* Text under study

• • • •

By Natalie Sherman-Business reporter, New York
https://www.bbc.com-David Malpass warned rate rises could hit growth in weaker economies
Image source, Getty Images
The global economy faces a “grim outlook”, World Bank president David Malpass has warned, as the aftershocks of the pandemic continue to weigh on growth – especially in poor countries.
His organisation’s latest forecast predicts global growth will slow to 4.1% this year from 5.5% in 2021.
It attributed the slowdown to virus threats, government aid unwinding and an initial rebound in demand fading.
But Mr Malpass said his greatest worry was widening global inequality.
“The big drag is the inequality that’s built into the system,” he told the BBC, noting that poorer countries were especially vulnerable to economic damage from efforts to fight inflation.
“The outlook for the weaker countries is still to fall further and further behind. That causes insecurity.”
Separately, the World Economic Forum (WEF) warned that divergent economic recoveries were making it harder to collaborate on global challenges such as climate change.
“Widening disparities within and between countries will not only make it more difficult to control Covid-19 and its variants, but will also risk stalling, if not reversing, joint action against shared threats that the world cannot afford to overlook,” the WEF said in its annual global risks report on Tuesday.

• • • •

* Supplied information
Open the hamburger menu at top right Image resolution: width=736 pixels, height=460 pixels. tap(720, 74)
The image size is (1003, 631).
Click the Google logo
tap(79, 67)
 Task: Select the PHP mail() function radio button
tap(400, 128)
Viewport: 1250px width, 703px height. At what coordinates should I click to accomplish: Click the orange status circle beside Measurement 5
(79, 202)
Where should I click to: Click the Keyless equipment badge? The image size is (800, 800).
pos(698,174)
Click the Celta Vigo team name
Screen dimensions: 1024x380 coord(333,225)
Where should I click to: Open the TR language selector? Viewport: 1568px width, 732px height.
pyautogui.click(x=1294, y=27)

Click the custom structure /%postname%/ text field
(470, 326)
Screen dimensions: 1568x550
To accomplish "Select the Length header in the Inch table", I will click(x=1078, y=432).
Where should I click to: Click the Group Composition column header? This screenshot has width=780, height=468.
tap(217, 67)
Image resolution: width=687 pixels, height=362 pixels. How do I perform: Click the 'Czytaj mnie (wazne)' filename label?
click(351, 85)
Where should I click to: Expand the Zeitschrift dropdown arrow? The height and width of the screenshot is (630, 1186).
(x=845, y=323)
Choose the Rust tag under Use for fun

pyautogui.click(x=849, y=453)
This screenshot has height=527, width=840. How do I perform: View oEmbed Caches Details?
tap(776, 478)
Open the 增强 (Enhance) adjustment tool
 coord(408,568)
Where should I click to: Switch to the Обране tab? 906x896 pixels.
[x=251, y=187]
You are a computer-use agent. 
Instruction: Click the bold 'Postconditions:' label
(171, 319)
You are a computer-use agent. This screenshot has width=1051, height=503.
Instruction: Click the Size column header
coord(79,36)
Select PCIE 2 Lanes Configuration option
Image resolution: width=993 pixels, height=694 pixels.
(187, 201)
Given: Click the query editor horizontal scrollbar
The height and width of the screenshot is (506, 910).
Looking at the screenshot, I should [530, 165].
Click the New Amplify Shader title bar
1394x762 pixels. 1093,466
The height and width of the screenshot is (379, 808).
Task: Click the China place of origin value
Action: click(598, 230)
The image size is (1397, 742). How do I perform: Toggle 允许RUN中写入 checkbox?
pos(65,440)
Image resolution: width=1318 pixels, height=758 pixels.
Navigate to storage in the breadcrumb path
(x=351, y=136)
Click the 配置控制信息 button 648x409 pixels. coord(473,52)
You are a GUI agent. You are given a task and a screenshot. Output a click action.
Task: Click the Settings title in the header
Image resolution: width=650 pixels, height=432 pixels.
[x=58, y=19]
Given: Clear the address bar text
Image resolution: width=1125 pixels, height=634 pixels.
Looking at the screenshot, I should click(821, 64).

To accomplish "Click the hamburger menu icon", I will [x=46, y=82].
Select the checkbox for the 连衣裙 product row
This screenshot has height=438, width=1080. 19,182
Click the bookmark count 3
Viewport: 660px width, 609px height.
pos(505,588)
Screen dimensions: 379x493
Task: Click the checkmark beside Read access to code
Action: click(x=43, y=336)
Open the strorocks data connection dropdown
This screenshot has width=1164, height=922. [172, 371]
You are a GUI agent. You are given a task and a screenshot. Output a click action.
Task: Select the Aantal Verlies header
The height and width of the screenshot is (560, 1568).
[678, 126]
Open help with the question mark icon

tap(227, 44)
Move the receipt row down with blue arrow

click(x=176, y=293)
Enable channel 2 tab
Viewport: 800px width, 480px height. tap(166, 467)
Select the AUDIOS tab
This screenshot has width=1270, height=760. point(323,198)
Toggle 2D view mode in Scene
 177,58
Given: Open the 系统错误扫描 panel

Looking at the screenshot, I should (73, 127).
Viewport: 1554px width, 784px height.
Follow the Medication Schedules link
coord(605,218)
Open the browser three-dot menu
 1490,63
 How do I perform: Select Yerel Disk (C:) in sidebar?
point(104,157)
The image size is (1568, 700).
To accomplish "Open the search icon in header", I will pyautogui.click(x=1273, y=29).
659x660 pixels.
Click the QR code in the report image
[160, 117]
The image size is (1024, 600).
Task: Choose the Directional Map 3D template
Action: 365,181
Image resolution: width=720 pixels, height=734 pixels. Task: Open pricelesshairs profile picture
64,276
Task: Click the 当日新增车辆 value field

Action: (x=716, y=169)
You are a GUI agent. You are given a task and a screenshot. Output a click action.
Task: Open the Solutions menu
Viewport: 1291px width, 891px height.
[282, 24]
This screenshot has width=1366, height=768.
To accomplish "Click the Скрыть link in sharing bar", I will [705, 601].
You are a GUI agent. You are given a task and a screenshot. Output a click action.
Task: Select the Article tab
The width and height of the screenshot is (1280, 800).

• • • •

* Exercise
According to the text on the World Bank's economic outlook, what did David Malpass say was his greatest worry?

* Written solution
Widening global inequality.